:: YOUR OBJECTIVE ::
Type out all the data below, word for word.

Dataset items
*** Block opens ***
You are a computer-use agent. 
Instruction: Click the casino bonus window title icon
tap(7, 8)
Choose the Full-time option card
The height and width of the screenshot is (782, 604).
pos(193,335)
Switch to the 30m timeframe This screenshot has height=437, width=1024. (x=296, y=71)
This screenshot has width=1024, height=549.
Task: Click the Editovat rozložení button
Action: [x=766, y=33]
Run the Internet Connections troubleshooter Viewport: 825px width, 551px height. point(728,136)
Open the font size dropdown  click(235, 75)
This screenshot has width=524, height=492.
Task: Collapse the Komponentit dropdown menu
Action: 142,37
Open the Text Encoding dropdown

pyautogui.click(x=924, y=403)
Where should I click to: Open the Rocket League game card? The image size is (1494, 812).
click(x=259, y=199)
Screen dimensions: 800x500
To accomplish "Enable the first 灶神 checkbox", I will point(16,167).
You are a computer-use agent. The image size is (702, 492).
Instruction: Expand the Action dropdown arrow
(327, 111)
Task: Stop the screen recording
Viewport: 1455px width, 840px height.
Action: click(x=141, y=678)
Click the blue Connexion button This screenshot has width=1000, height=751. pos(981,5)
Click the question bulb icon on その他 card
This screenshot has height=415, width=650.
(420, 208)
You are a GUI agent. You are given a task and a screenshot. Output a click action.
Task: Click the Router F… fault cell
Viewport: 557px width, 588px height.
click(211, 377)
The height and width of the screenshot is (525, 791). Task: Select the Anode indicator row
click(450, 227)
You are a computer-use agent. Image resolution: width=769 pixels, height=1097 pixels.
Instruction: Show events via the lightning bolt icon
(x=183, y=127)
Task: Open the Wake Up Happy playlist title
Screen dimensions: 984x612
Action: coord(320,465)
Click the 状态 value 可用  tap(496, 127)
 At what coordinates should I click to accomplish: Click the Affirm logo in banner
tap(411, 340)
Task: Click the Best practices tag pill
*** Block closes ***
:: EXERCISE OUTPUT ::
You are a computer-use agent. 
Instruction: Click the casino bonus window title icon
tap(7, 8)
Choose the Full-time option card
The height and width of the screenshot is (782, 604).
pos(193,335)
Switch to the 30m timeframe This screenshot has height=437, width=1024. (x=296, y=71)
This screenshot has width=1024, height=549.
Task: Click the Editovat rozložení button
Action: [x=766, y=33]
Run the Internet Connections troubleshooter Viewport: 825px width, 551px height. point(728,136)
Open the font size dropdown  click(235, 75)
This screenshot has width=524, height=492.
Task: Collapse the Komponentit dropdown menu
Action: 142,37
Open the Text Encoding dropdown

pyautogui.click(x=924, y=403)
Where should I click to: Open the Rocket League game card? The image size is (1494, 812).
click(x=259, y=199)
Screen dimensions: 800x500
To accomplish "Enable the first 灶神 checkbox", I will point(16,167).
You are a computer-use agent. The image size is (702, 492).
Instruction: Expand the Action dropdown arrow
(327, 111)
Task: Stop the screen recording
Viewport: 1455px width, 840px height.
Action: click(x=141, y=678)
Click the blue Connexion button This screenshot has width=1000, height=751. pos(981,5)
Click the question bulb icon on その他 card
This screenshot has height=415, width=650.
(420, 208)
You are a GUI agent. You are given a task and a screenshot. Output a click action.
Task: Click the Router F… fault cell
Viewport: 557px width, 588px height.
click(211, 377)
The height and width of the screenshot is (525, 791). Task: Select the Anode indicator row
click(450, 227)
You are a computer-use agent. Image resolution: width=769 pixels, height=1097 pixels.
Instruction: Show events via the lightning bolt icon
(x=183, y=127)
Task: Open the Wake Up Happy playlist title
Screen dimensions: 984x612
Action: coord(320,465)
Click the 状态 value 可用  tap(496, 127)
 At what coordinates should I click to accomplish: Click the Affirm logo in banner
tap(411, 340)
Task: Click the Best practices tag pill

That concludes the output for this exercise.